---------- Input material

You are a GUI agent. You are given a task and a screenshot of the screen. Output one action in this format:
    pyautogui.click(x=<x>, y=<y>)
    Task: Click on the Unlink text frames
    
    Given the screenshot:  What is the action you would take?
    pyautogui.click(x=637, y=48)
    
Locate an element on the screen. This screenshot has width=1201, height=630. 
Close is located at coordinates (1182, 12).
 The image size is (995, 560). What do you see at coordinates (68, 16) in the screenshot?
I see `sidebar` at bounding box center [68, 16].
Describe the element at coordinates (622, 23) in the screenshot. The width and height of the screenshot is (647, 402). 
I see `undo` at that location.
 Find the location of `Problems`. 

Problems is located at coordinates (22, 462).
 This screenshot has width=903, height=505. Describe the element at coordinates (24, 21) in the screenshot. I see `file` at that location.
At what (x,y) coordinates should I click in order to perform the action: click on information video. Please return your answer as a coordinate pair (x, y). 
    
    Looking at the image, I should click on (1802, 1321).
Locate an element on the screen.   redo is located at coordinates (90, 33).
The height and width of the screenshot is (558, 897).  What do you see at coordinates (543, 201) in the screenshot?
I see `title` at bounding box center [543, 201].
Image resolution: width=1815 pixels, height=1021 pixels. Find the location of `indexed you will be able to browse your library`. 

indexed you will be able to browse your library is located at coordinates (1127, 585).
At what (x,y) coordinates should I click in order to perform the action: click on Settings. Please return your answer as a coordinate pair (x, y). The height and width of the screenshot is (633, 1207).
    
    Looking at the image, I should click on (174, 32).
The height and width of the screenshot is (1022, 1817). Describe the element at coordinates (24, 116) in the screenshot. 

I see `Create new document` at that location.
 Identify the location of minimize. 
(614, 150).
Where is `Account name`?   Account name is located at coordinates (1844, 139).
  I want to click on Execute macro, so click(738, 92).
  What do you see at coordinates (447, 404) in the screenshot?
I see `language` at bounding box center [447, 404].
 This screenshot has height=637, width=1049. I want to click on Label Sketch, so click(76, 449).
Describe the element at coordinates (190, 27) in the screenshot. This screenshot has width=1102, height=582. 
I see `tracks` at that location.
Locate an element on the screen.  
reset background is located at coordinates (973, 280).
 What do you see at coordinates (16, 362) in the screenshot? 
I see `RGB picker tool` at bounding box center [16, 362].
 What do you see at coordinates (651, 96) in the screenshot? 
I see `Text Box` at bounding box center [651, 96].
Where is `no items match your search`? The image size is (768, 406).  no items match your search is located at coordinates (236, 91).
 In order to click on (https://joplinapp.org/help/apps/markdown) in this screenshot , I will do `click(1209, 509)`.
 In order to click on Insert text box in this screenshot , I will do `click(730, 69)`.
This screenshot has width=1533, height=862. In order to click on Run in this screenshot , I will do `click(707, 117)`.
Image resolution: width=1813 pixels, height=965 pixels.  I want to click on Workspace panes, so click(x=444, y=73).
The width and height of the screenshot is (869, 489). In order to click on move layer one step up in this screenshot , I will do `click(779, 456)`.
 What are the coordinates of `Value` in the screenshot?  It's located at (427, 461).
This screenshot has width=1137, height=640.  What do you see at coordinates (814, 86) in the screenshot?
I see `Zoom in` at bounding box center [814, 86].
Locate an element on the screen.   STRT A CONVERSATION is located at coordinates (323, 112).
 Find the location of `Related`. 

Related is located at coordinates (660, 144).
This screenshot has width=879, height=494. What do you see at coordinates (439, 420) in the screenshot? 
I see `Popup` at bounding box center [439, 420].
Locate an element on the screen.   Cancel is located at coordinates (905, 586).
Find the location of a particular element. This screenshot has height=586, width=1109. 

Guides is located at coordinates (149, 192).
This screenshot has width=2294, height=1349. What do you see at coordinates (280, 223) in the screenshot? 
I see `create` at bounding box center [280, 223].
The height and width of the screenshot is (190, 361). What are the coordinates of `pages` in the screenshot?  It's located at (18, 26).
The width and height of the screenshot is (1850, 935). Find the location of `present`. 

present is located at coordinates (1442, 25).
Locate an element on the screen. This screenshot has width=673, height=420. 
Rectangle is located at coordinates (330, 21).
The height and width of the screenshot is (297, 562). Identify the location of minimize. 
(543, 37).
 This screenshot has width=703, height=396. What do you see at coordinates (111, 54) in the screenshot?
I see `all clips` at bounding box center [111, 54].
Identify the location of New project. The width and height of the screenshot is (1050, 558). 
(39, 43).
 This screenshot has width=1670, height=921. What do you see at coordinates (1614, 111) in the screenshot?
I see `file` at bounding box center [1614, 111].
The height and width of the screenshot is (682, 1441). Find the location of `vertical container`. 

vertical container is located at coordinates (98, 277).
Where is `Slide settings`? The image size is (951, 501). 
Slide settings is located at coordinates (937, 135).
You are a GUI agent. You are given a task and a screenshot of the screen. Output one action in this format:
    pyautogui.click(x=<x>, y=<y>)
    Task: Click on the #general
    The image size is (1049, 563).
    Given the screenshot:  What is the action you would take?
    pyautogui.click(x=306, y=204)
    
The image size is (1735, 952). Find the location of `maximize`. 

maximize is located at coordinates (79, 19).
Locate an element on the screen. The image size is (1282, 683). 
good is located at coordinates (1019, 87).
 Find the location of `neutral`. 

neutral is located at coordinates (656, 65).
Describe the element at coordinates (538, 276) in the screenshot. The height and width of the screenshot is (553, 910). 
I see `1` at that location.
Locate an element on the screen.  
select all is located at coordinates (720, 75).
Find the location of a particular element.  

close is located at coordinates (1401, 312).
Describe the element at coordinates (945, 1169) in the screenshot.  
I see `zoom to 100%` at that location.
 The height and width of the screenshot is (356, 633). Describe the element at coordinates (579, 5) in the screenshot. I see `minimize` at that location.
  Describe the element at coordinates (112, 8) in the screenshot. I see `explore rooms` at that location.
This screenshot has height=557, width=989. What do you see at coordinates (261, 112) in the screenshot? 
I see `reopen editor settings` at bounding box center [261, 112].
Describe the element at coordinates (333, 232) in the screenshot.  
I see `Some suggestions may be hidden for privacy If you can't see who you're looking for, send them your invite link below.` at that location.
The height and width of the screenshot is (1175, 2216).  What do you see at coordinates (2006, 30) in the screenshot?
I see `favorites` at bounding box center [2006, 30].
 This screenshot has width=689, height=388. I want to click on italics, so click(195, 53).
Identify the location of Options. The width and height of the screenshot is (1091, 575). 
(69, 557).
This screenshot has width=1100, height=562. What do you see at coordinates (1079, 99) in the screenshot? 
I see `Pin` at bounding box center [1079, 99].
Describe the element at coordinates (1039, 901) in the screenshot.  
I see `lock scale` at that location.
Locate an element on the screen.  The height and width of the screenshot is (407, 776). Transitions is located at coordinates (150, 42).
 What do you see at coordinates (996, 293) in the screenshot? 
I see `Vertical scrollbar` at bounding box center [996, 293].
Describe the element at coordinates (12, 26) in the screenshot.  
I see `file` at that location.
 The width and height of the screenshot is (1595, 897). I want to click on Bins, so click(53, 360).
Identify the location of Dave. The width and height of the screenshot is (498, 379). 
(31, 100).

--------------------

Exercise ▸ Swap "Identify the location of" for "Find the position of" in every row above and write all the rows out again, leaving everything else unchanged.

Written reply ▸
You are a GUI agent. You are given a task and a screenshot of the screen. Output one action in this format:
    pyautogui.click(x=<x>, y=<y>)
    Task: Click on the Unlink text frames
    
    Given the screenshot:  What is the action you would take?
    pyautogui.click(x=637, y=48)
    
Locate an element on the screen. This screenshot has width=1201, height=630. 
Close is located at coordinates (1182, 12).
 The image size is (995, 560). What do you see at coordinates (68, 16) in the screenshot?
I see `sidebar` at bounding box center [68, 16].
Describe the element at coordinates (622, 23) in the screenshot. The width and height of the screenshot is (647, 402). 
I see `undo` at that location.
 Find the location of `Problems`. 

Problems is located at coordinates (22, 462).
 This screenshot has width=903, height=505. Describe the element at coordinates (24, 21) in the screenshot. I see `file` at that location.
At what (x,y) coordinates should I click in order to perform the action: click on information video. Please return your answer as a coordinate pair (x, y). 
    
    Looking at the image, I should click on (1802, 1321).
Locate an element on the screen.   redo is located at coordinates (90, 33).
The height and width of the screenshot is (558, 897).  What do you see at coordinates (543, 201) in the screenshot?
I see `title` at bounding box center [543, 201].
Image resolution: width=1815 pixels, height=1021 pixels. Find the location of `indexed you will be able to browse your library`. 

indexed you will be able to browse your library is located at coordinates (1127, 585).
At what (x,y) coordinates should I click in order to perform the action: click on Settings. Please return your answer as a coordinate pair (x, y). The height and width of the screenshot is (633, 1207).
    
    Looking at the image, I should click on (174, 32).
The height and width of the screenshot is (1022, 1817). Describe the element at coordinates (24, 116) in the screenshot. 

I see `Create new document` at that location.
 Find the position of minimize. 
(614, 150).
Where is `Account name`?   Account name is located at coordinates (1844, 139).
  I want to click on Execute macro, so click(738, 92).
  What do you see at coordinates (447, 404) in the screenshot?
I see `language` at bounding box center [447, 404].
 This screenshot has height=637, width=1049. I want to click on Label Sketch, so click(76, 449).
Describe the element at coordinates (190, 27) in the screenshot. This screenshot has width=1102, height=582. 
I see `tracks` at that location.
Locate an element on the screen.  
reset background is located at coordinates (973, 280).
 What do you see at coordinates (16, 362) in the screenshot? 
I see `RGB picker tool` at bounding box center [16, 362].
 What do you see at coordinates (651, 96) in the screenshot? 
I see `Text Box` at bounding box center [651, 96].
Where is `no items match your search`? The image size is (768, 406).  no items match your search is located at coordinates (236, 91).
 In order to click on (https://joplinapp.org/help/apps/markdown) in this screenshot , I will do `click(1209, 509)`.
 In order to click on Insert text box in this screenshot , I will do `click(730, 69)`.
This screenshot has width=1533, height=862. In order to click on Run in this screenshot , I will do `click(707, 117)`.
Image resolution: width=1813 pixels, height=965 pixels.  I want to click on Workspace panes, so click(x=444, y=73).
The width and height of the screenshot is (869, 489). In order to click on move layer one step up in this screenshot , I will do `click(779, 456)`.
 What are the coordinates of `Value` in the screenshot?  It's located at (427, 461).
This screenshot has width=1137, height=640.  What do you see at coordinates (814, 86) in the screenshot?
I see `Zoom in` at bounding box center [814, 86].
Locate an element on the screen.   STRT A CONVERSATION is located at coordinates (323, 112).
 Find the location of `Related`. 

Related is located at coordinates (660, 144).
This screenshot has width=879, height=494. What do you see at coordinates (439, 420) in the screenshot? 
I see `Popup` at bounding box center [439, 420].
Locate an element on the screen.   Cancel is located at coordinates (905, 586).
Find the location of a particular element. This screenshot has height=586, width=1109. 

Guides is located at coordinates (149, 192).
This screenshot has width=2294, height=1349. What do you see at coordinates (280, 223) in the screenshot? 
I see `create` at bounding box center [280, 223].
The height and width of the screenshot is (190, 361). What are the coordinates of `pages` in the screenshot?  It's located at (18, 26).
The width and height of the screenshot is (1850, 935). Find the location of `present`. 

present is located at coordinates (1442, 25).
Locate an element on the screen. This screenshot has width=673, height=420. 
Rectangle is located at coordinates (330, 21).
The height and width of the screenshot is (297, 562). Find the position of minimize. 
(543, 37).
 This screenshot has width=703, height=396. What do you see at coordinates (111, 54) in the screenshot?
I see `all clips` at bounding box center [111, 54].
Find the position of New project. The width and height of the screenshot is (1050, 558). 
(39, 43).
 This screenshot has width=1670, height=921. What do you see at coordinates (1614, 111) in the screenshot?
I see `file` at bounding box center [1614, 111].
The height and width of the screenshot is (682, 1441). Find the location of `vertical container`. 

vertical container is located at coordinates (98, 277).
Where is `Slide settings`? The image size is (951, 501). 
Slide settings is located at coordinates (937, 135).
You are a GUI agent. You are given a task and a screenshot of the screen. Output one action in this format:
    pyautogui.click(x=<x>, y=<y>)
    Task: Click on the #general
    The image size is (1049, 563).
    Given the screenshot:  What is the action you would take?
    pyautogui.click(x=306, y=204)
    
The image size is (1735, 952). Find the location of `maximize`. 

maximize is located at coordinates (79, 19).
Locate an element on the screen. The image size is (1282, 683). 
good is located at coordinates (1019, 87).
 Find the location of `neutral`. 

neutral is located at coordinates (656, 65).
Describe the element at coordinates (538, 276) in the screenshot. The height and width of the screenshot is (553, 910). 
I see `1` at that location.
Locate an element on the screen.  
select all is located at coordinates (720, 75).
Find the location of a particular element.  

close is located at coordinates (1401, 312).
Describe the element at coordinates (945, 1169) in the screenshot.  
I see `zoom to 100%` at that location.
 The height and width of the screenshot is (356, 633). Describe the element at coordinates (579, 5) in the screenshot. I see `minimize` at that location.
  Describe the element at coordinates (112, 8) in the screenshot. I see `explore rooms` at that location.
This screenshot has height=557, width=989. What do you see at coordinates (261, 112) in the screenshot? 
I see `reopen editor settings` at bounding box center [261, 112].
Describe the element at coordinates (333, 232) in the screenshot.  
I see `Some suggestions may be hidden for privacy If you can't see who you're looking for, send them your invite link below.` at that location.
The height and width of the screenshot is (1175, 2216).  What do you see at coordinates (2006, 30) in the screenshot?
I see `favorites` at bounding box center [2006, 30].
 This screenshot has width=689, height=388. I want to click on italics, so click(195, 53).
Find the position of Options. The width and height of the screenshot is (1091, 575). 
(69, 557).
This screenshot has width=1100, height=562. What do you see at coordinates (1079, 99) in the screenshot? 
I see `Pin` at bounding box center [1079, 99].
Describe the element at coordinates (1039, 901) in the screenshot.  
I see `lock scale` at that location.
Locate an element on the screen.  The height and width of the screenshot is (407, 776). Transitions is located at coordinates (150, 42).
 What do you see at coordinates (996, 293) in the screenshot? 
I see `Vertical scrollbar` at bounding box center [996, 293].
Describe the element at coordinates (12, 26) in the screenshot.  
I see `file` at that location.
 The width and height of the screenshot is (1595, 897). I want to click on Bins, so click(53, 360).
Find the position of Dave. The width and height of the screenshot is (498, 379). 
(31, 100).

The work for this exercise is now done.